## To do:
Reproduce every one of the lines below, replacing "GUI agent" with "screen agent" wherever it occurs and leaving all other text untouched.

## Material:

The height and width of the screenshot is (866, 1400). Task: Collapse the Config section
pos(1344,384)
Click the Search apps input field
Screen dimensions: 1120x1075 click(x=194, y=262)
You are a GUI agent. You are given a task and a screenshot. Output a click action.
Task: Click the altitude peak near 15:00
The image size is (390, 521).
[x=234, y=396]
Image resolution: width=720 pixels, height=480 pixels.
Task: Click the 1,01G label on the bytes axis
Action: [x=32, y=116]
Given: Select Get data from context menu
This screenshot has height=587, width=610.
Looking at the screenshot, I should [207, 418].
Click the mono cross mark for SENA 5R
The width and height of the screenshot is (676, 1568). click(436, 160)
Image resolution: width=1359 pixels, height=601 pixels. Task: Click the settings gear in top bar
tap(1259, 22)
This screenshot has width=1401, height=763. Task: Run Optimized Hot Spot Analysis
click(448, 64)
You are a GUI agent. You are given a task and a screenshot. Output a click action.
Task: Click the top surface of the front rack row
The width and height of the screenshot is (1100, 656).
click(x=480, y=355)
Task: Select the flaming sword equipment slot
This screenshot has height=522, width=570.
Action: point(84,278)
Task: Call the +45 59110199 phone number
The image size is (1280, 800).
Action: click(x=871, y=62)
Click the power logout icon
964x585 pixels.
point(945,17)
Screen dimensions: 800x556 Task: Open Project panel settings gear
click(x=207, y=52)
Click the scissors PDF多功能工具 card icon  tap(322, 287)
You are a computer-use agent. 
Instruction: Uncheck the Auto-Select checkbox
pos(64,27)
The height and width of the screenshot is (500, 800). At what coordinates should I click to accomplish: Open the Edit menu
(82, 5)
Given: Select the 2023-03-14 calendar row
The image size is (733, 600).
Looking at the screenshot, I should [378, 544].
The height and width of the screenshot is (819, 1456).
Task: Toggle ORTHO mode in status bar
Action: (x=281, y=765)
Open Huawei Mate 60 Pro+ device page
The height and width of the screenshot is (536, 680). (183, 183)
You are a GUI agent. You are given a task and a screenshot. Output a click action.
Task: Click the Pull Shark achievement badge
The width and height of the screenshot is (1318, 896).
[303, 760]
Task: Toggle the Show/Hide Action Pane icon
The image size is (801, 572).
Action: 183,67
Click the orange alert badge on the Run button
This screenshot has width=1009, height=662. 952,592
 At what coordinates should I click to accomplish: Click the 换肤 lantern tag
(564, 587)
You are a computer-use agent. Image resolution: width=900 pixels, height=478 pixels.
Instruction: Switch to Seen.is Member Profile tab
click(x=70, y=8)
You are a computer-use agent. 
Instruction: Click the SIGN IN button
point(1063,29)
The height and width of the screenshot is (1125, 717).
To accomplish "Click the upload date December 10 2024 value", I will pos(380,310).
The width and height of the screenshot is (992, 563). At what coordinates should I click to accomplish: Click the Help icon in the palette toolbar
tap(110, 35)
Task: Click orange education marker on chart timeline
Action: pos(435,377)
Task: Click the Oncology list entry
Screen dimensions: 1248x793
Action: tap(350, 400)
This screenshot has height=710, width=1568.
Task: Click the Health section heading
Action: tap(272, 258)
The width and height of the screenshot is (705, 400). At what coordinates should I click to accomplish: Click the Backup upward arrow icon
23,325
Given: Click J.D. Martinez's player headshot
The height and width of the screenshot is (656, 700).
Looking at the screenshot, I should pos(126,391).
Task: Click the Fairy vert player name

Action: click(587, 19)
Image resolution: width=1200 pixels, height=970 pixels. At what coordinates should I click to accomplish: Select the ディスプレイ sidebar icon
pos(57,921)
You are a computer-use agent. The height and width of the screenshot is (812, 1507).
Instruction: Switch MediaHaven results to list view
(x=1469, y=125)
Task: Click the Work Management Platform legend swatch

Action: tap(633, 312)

## The response:
The height and width of the screenshot is (866, 1400). Task: Collapse the Config section
pos(1344,384)
Click the Search apps input field
Screen dimensions: 1120x1075 click(x=194, y=262)
You are a screen agent. You are given a task and a screenshot. Output a click action.
Task: Click the altitude peak near 15:00
The image size is (390, 521).
[x=234, y=396]
Image resolution: width=720 pixels, height=480 pixels.
Task: Click the 1,01G label on the bytes axis
Action: [x=32, y=116]
Given: Select Get data from context menu
This screenshot has height=587, width=610.
Looking at the screenshot, I should [207, 418].
Click the mono cross mark for SENA 5R
The width and height of the screenshot is (676, 1568). click(436, 160)
Image resolution: width=1359 pixels, height=601 pixels. Task: Click the settings gear in top bar
tap(1259, 22)
This screenshot has width=1401, height=763. Task: Run Optimized Hot Spot Analysis
click(448, 64)
You are a screen agent. You are given a task and a screenshot. Output a click action.
Task: Click the top surface of the front rack row
The width and height of the screenshot is (1100, 656).
click(x=480, y=355)
Task: Select the flaming sword equipment slot
This screenshot has height=522, width=570.
Action: point(84,278)
Task: Call the +45 59110199 phone number
The image size is (1280, 800).
Action: click(x=871, y=62)
Click the power logout icon
964x585 pixels.
point(945,17)
Screen dimensions: 800x556 Task: Open Project panel settings gear
click(x=207, y=52)
Click the scissors PDF多功能工具 card icon  tap(322, 287)
You are a computer-use agent. 
Instruction: Uncheck the Auto-Select checkbox
pos(64,27)
The height and width of the screenshot is (500, 800). At what coordinates should I click to accomplish: Open the Edit menu
(82, 5)
Given: Select the 2023-03-14 calendar row
The image size is (733, 600).
Looking at the screenshot, I should [378, 544].
The height and width of the screenshot is (819, 1456).
Task: Toggle ORTHO mode in status bar
Action: (x=281, y=765)
Open Huawei Mate 60 Pro+ device page
The height and width of the screenshot is (536, 680). (183, 183)
You are a screen agent. You are given a task and a screenshot. Output a click action.
Task: Click the Pull Shark achievement badge
The width and height of the screenshot is (1318, 896).
[303, 760]
Task: Toggle the Show/Hide Action Pane icon
The image size is (801, 572).
Action: 183,67
Click the orange alert badge on the Run button
This screenshot has width=1009, height=662. 952,592
 At what coordinates should I click to accomplish: Click the 换肤 lantern tag
(564, 587)
You are a computer-use agent. Image resolution: width=900 pixels, height=478 pixels.
Instruction: Switch to Seen.is Member Profile tab
click(x=70, y=8)
You are a computer-use agent. 
Instruction: Click the SIGN IN button
point(1063,29)
The height and width of the screenshot is (1125, 717).
To accomplish "Click the upload date December 10 2024 value", I will pos(380,310).
The width and height of the screenshot is (992, 563). At what coordinates should I click to accomplish: Click the Help icon in the palette toolbar
tap(110, 35)
Task: Click orange education marker on chart timeline
Action: pos(435,377)
Task: Click the Oncology list entry
Screen dimensions: 1248x793
Action: tap(350, 400)
This screenshot has height=710, width=1568.
Task: Click the Health section heading
Action: tap(272, 258)
The width and height of the screenshot is (705, 400). At what coordinates should I click to accomplish: Click the Backup upward arrow icon
23,325
Given: Click J.D. Martinez's player headshot
The height and width of the screenshot is (656, 700).
Looking at the screenshot, I should pos(126,391).
Task: Click the Fairy vert player name

Action: click(587, 19)
Image resolution: width=1200 pixels, height=970 pixels. At what coordinates should I click to accomplish: Select the ディスプレイ sidebar icon
pos(57,921)
You are a computer-use agent. The height and width of the screenshot is (812, 1507).
Instruction: Switch MediaHaven results to list view
(x=1469, y=125)
Task: Click the Work Management Platform legend swatch

Action: tap(633, 312)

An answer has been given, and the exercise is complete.